> **Your task**
Reproduce every row below verbatim, keeping each one on its own line.

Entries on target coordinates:
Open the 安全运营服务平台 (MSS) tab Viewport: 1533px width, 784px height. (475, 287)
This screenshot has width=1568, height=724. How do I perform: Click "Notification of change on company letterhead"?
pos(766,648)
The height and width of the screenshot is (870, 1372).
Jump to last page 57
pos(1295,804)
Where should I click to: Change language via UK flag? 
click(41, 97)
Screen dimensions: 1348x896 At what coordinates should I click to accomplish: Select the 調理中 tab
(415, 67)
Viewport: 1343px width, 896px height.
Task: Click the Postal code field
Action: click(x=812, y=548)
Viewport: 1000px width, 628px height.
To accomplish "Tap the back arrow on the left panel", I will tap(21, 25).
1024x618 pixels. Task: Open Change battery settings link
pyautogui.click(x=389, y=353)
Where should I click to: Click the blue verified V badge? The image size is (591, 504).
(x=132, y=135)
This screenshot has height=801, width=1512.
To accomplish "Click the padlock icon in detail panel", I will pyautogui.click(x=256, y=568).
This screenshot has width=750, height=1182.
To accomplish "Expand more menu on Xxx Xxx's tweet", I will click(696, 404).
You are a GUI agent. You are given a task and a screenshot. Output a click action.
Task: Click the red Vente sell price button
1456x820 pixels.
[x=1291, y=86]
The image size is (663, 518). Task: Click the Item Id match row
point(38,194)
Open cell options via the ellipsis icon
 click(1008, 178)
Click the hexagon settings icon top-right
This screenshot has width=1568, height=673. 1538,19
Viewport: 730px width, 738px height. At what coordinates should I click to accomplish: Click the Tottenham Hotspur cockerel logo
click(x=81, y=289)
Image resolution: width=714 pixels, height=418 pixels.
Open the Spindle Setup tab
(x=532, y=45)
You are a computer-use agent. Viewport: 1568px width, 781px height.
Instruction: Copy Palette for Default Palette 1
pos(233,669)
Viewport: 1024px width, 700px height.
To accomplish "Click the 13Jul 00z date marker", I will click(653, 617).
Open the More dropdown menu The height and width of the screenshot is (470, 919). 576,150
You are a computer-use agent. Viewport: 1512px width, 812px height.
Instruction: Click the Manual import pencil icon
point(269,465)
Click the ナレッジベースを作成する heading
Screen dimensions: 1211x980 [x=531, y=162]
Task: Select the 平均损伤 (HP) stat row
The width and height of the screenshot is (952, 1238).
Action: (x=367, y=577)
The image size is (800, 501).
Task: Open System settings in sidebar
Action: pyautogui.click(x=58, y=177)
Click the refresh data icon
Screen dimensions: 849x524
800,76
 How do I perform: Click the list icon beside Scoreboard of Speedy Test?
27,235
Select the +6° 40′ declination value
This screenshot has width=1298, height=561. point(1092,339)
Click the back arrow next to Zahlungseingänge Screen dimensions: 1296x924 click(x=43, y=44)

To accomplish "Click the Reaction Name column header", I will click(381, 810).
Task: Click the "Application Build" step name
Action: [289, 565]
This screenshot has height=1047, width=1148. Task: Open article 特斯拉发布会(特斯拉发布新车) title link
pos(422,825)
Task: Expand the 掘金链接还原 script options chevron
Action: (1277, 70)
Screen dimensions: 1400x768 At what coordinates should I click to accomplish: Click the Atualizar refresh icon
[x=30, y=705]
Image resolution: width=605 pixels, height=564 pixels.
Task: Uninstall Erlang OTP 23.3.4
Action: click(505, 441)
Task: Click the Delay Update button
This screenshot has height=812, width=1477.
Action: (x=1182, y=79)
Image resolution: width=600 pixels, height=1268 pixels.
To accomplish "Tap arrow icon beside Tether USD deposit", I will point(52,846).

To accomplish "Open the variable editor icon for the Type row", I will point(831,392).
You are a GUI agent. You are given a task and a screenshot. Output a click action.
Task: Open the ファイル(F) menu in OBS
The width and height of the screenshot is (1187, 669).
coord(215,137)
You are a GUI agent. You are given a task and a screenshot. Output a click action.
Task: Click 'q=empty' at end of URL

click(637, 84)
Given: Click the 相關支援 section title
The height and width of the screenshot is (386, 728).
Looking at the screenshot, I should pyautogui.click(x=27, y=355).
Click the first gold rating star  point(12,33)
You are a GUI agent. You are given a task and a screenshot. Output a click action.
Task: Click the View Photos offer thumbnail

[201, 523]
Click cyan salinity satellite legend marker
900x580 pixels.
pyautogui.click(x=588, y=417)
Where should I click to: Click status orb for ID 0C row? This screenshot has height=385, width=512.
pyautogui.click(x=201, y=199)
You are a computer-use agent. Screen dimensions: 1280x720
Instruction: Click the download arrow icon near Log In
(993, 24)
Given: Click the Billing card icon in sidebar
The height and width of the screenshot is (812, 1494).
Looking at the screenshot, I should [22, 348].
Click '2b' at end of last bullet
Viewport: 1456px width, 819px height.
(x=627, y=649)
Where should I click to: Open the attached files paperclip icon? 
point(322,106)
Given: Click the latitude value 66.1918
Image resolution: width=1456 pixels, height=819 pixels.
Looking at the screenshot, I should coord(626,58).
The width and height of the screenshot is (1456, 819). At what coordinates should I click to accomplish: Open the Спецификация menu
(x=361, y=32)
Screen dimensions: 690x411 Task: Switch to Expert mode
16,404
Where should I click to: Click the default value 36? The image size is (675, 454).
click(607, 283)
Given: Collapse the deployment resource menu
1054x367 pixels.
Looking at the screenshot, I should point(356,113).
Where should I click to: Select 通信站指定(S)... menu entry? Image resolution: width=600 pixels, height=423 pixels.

> **Task result**
Open the 安全运营服务平台 (MSS) tab Viewport: 1533px width, 784px height. (475, 287)
This screenshot has width=1568, height=724. How do I perform: Click "Notification of change on company letterhead"?
pos(766,648)
The height and width of the screenshot is (870, 1372).
Jump to last page 57
pos(1295,804)
Where should I click to: Change language via UK flag? 
click(41, 97)
Screen dimensions: 1348x896 At what coordinates should I click to accomplish: Select the 調理中 tab
(415, 67)
Viewport: 1343px width, 896px height.
Task: Click the Postal code field
Action: click(x=812, y=548)
Viewport: 1000px width, 628px height.
To accomplish "Tap the back arrow on the left panel", I will tap(21, 25).
1024x618 pixels. Task: Open Change battery settings link
pyautogui.click(x=389, y=353)
Where should I click to: Click the blue verified V badge? The image size is (591, 504).
(x=132, y=135)
This screenshot has height=801, width=1512.
To accomplish "Click the padlock icon in detail panel", I will pyautogui.click(x=256, y=568).
This screenshot has width=750, height=1182.
To accomplish "Expand more menu on Xxx Xxx's tweet", I will click(696, 404).
You are a GUI agent. You are given a task and a screenshot. Output a click action.
Task: Click the red Vente sell price button
1456x820 pixels.
[x=1291, y=86]
The image size is (663, 518). Task: Click the Item Id match row
point(38,194)
Open cell options via the ellipsis icon
 click(1008, 178)
Click the hexagon settings icon top-right
This screenshot has width=1568, height=673. 1538,19
Viewport: 730px width, 738px height. At what coordinates should I click to accomplish: Click the Tottenham Hotspur cockerel logo
click(x=81, y=289)
Image resolution: width=714 pixels, height=418 pixels.
Open the Spindle Setup tab
(x=532, y=45)
You are a computer-use agent. Viewport: 1568px width, 781px height.
Instruction: Copy Palette for Default Palette 1
pos(233,669)
Viewport: 1024px width, 700px height.
To accomplish "Click the 13Jul 00z date marker", I will click(653, 617).
Open the More dropdown menu The height and width of the screenshot is (470, 919). 576,150
You are a computer-use agent. Viewport: 1512px width, 812px height.
Instruction: Click the Manual import pencil icon
point(269,465)
Click the ナレッジベースを作成する heading
Screen dimensions: 1211x980 [x=531, y=162]
Task: Select the 平均损伤 (HP) stat row
The width and height of the screenshot is (952, 1238).
Action: (x=367, y=577)
The image size is (800, 501).
Task: Open System settings in sidebar
Action: pyautogui.click(x=58, y=177)
Click the refresh data icon
Screen dimensions: 849x524
800,76
 How do I perform: Click the list icon beside Scoreboard of Speedy Test?
27,235
Select the +6° 40′ declination value
This screenshot has width=1298, height=561. point(1092,339)
Click the back arrow next to Zahlungseingänge Screen dimensions: 1296x924 click(x=43, y=44)

To accomplish "Click the Reaction Name column header", I will click(381, 810).
Task: Click the "Application Build" step name
Action: [289, 565]
This screenshot has height=1047, width=1148. Task: Open article 特斯拉发布会(特斯拉发布新车) title link
pos(422,825)
Task: Expand the 掘金链接还原 script options chevron
Action: (1277, 70)
Screen dimensions: 1400x768 At what coordinates should I click to accomplish: Click the Atualizar refresh icon
[x=30, y=705]
Image resolution: width=605 pixels, height=564 pixels.
Task: Uninstall Erlang OTP 23.3.4
Action: click(505, 441)
Task: Click the Delay Update button
This screenshot has height=812, width=1477.
Action: (x=1182, y=79)
Image resolution: width=600 pixels, height=1268 pixels.
To accomplish "Tap arrow icon beside Tether USD deposit", I will point(52,846).

To accomplish "Open the variable editor icon for the Type row", I will point(831,392).
You are a GUI agent. You are given a task and a screenshot. Output a click action.
Task: Open the ファイル(F) menu in OBS
The width and height of the screenshot is (1187, 669).
coord(215,137)
You are a GUI agent. You are given a task and a screenshot. Output a click action.
Task: Click 'q=empty' at end of URL

click(637, 84)
Given: Click the 相關支援 section title
The height and width of the screenshot is (386, 728).
Looking at the screenshot, I should pyautogui.click(x=27, y=355).
Click the first gold rating star  point(12,33)
You are a GUI agent. You are given a task and a screenshot. Output a click action.
Task: Click the View Photos offer thumbnail

[201, 523]
Click cyan salinity satellite legend marker
900x580 pixels.
pyautogui.click(x=588, y=417)
Where should I click to: Click status orb for ID 0C row? This screenshot has height=385, width=512.
pyautogui.click(x=201, y=199)
You are a computer-use agent. Screen dimensions: 1280x720
Instruction: Click the download arrow icon near Log In
(993, 24)
Given: Click the Billing card icon in sidebar
The height and width of the screenshot is (812, 1494).
Looking at the screenshot, I should [22, 348].
Click '2b' at end of last bullet
Viewport: 1456px width, 819px height.
(x=627, y=649)
Where should I click to: Open the attached files paperclip icon? 
point(322,106)
Given: Click the latitude value 66.1918
Image resolution: width=1456 pixels, height=819 pixels.
Looking at the screenshot, I should coord(626,58).
The width and height of the screenshot is (1456, 819). At what coordinates should I click to accomplish: Open the Спецификация menu
(x=361, y=32)
Screen dimensions: 690x411 Task: Switch to Expert mode
16,404
Where should I click to: Click the default value 36? The image size is (675, 454).
click(607, 283)
Given: Collapse the deployment resource menu
1054x367 pixels.
Looking at the screenshot, I should point(356,113).
Where should I click to: Select 通信站指定(S)... menu entry? Image resolution: width=600 pixels, height=423 pixels.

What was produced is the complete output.